[Collected data]
◆ ◆ ◆ ◆ ◆
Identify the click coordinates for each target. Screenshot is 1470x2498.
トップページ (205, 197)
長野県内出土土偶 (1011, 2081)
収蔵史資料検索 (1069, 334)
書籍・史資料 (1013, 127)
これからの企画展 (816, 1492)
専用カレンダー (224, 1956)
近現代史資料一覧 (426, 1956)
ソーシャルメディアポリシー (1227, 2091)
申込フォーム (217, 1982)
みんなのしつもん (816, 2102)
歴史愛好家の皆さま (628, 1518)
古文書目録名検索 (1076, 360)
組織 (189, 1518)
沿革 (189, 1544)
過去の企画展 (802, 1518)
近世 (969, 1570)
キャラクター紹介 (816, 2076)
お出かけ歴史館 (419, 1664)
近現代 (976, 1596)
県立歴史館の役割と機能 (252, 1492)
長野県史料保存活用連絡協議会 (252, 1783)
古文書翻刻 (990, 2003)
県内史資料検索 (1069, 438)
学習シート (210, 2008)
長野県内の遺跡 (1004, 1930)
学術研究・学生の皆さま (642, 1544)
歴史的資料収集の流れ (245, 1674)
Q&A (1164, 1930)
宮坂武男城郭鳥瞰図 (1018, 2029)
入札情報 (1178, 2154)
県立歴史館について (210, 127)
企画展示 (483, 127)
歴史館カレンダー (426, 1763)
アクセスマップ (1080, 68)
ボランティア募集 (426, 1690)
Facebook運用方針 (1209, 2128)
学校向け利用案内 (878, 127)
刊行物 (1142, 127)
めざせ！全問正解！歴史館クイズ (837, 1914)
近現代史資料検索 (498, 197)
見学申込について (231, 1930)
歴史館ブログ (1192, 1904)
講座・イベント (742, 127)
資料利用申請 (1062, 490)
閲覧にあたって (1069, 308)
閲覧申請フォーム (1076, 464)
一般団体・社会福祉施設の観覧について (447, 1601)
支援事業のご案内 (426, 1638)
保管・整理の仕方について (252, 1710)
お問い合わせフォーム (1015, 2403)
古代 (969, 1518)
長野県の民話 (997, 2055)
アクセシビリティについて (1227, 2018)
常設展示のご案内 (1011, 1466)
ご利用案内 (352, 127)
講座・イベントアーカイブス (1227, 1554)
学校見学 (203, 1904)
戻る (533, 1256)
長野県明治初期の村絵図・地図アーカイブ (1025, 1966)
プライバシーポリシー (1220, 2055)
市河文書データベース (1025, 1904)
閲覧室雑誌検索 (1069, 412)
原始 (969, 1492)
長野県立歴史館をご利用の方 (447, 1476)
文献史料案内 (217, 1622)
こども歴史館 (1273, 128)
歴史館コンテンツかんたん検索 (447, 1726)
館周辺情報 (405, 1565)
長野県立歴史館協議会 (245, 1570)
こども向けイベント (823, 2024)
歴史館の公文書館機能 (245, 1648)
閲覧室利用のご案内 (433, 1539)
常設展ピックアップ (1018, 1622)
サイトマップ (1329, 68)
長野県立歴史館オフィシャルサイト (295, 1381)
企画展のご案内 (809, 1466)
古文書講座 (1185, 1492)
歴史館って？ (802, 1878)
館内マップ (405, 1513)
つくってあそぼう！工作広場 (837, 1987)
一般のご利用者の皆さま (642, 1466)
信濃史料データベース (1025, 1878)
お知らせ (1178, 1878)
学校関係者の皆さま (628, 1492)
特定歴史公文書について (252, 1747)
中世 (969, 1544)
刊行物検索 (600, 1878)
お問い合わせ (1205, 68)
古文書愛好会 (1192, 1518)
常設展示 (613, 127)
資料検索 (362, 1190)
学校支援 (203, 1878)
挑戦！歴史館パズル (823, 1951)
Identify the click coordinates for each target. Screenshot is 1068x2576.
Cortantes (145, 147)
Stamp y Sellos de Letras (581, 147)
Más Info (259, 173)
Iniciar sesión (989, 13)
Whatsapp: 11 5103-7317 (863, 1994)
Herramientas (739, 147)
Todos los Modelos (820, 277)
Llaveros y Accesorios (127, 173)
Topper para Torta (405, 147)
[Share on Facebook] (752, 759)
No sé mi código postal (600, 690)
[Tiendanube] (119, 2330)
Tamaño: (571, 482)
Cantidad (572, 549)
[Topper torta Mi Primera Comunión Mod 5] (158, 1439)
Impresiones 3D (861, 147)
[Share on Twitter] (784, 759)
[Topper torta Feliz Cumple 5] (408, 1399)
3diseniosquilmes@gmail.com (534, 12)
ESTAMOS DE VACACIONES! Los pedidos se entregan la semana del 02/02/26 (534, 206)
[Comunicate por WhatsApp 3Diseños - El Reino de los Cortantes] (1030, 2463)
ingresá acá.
◆ ◆ ◆ ◆ ◆
TASK PROMPT - Beginning at the line above with "企画展のご案内 (809, 1466)" and finishing at the line with "常設展示 (613, 127)", return each line exactly and return nothing else.

WRITTEN SOLUTION -
企画展のご案内 (809, 1466)
古文書講座 (1185, 1492)
歴史館って？ (802, 1878)
館内マップ (405, 1513)
つくってあそぼう！工作広場 (837, 1987)
一般のご利用者の皆さま (642, 1466)
信濃史料データベース (1025, 1878)
お知らせ (1178, 1878)
学校関係者の皆さま (628, 1492)
特定歴史公文書について (252, 1747)
中世 (969, 1544)
刊行物検索 (600, 1878)
お問い合わせ (1205, 68)
古文書愛好会 (1192, 1518)
常設展示 (613, 127)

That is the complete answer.